> _Dataset excerpts_
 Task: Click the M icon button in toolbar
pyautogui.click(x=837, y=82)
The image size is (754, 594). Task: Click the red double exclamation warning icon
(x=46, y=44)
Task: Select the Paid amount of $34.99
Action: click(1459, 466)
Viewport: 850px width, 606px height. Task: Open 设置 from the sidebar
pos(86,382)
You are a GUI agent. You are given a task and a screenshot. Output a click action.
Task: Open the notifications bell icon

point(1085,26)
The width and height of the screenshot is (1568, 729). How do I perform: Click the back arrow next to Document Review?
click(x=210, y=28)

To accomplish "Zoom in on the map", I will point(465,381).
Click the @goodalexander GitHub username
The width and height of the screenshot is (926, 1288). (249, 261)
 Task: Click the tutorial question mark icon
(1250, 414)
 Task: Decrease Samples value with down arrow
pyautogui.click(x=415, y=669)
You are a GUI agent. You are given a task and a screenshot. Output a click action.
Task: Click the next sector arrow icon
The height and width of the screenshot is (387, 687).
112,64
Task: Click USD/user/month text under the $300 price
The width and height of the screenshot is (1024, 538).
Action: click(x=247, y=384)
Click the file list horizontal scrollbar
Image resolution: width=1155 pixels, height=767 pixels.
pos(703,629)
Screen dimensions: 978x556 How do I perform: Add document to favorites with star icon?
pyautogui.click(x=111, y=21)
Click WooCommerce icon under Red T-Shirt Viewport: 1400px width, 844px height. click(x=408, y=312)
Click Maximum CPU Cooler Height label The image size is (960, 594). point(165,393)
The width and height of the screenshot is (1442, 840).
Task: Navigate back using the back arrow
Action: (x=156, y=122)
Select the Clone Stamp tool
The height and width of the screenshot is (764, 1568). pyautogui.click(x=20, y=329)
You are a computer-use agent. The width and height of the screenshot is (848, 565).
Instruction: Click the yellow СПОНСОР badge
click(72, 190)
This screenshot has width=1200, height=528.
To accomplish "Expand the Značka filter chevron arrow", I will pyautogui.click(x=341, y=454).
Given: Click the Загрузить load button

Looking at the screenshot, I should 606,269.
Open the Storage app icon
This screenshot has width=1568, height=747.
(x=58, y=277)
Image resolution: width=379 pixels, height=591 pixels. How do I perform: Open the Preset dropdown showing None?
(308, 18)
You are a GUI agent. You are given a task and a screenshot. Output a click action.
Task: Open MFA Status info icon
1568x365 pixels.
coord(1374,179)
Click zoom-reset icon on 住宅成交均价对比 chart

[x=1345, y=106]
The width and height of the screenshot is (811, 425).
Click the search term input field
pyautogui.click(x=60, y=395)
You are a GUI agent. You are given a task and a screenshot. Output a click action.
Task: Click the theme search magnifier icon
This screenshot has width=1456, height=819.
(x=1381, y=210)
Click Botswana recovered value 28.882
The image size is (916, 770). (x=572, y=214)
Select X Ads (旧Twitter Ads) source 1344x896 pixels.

> _Set exercise_
Give back all of the lines above exactly as they appear, without changing anything.

> _Final result_
 Task: Click the M icon button in toolbar
pyautogui.click(x=837, y=82)
The image size is (754, 594). Task: Click the red double exclamation warning icon
(x=46, y=44)
Task: Select the Paid amount of $34.99
Action: click(1459, 466)
Viewport: 850px width, 606px height. Task: Open 设置 from the sidebar
pos(86,382)
You are a GUI agent. You are given a task and a screenshot. Output a click action.
Task: Open the notifications bell icon

point(1085,26)
The width and height of the screenshot is (1568, 729). How do I perform: Click the back arrow next to Document Review?
click(x=210, y=28)

To accomplish "Zoom in on the map", I will point(465,381).
Click the @goodalexander GitHub username
The width and height of the screenshot is (926, 1288). (249, 261)
 Task: Click the tutorial question mark icon
(1250, 414)
 Task: Decrease Samples value with down arrow
pyautogui.click(x=415, y=669)
You are a GUI agent. You are given a task and a screenshot. Output a click action.
Task: Click the next sector arrow icon
The height and width of the screenshot is (387, 687).
112,64
Task: Click USD/user/month text under the $300 price
The width and height of the screenshot is (1024, 538).
Action: click(x=247, y=384)
Click the file list horizontal scrollbar
Image resolution: width=1155 pixels, height=767 pixels.
pos(703,629)
Screen dimensions: 978x556 How do I perform: Add document to favorites with star icon?
pyautogui.click(x=111, y=21)
Click WooCommerce icon under Red T-Shirt Viewport: 1400px width, 844px height. click(x=408, y=312)
Click Maximum CPU Cooler Height label The image size is (960, 594). point(165,393)
The width and height of the screenshot is (1442, 840).
Task: Navigate back using the back arrow
Action: (x=156, y=122)
Select the Clone Stamp tool
The height and width of the screenshot is (764, 1568). pyautogui.click(x=20, y=329)
You are a computer-use agent. The width and height of the screenshot is (848, 565).
Instruction: Click the yellow СПОНСОР badge
click(72, 190)
This screenshot has width=1200, height=528.
To accomplish "Expand the Značka filter chevron arrow", I will pyautogui.click(x=341, y=454).
Given: Click the Загрузить load button

Looking at the screenshot, I should 606,269.
Open the Storage app icon
This screenshot has width=1568, height=747.
(x=58, y=277)
Image resolution: width=379 pixels, height=591 pixels. How do I perform: Open the Preset dropdown showing None?
(308, 18)
You are a GUI agent. You are given a task and a screenshot. Output a click action.
Task: Open MFA Status info icon
1568x365 pixels.
coord(1374,179)
Click zoom-reset icon on 住宅成交均价对比 chart

[x=1345, y=106]
The width and height of the screenshot is (811, 425).
Click the search term input field
pyautogui.click(x=60, y=395)
You are a GUI agent. You are given a task and a screenshot. Output a click action.
Task: Click the theme search magnifier icon
This screenshot has width=1456, height=819.
(x=1381, y=210)
Click Botswana recovered value 28.882
The image size is (916, 770). (x=572, y=214)
Select X Ads (旧Twitter Ads) source 1344x896 pixels.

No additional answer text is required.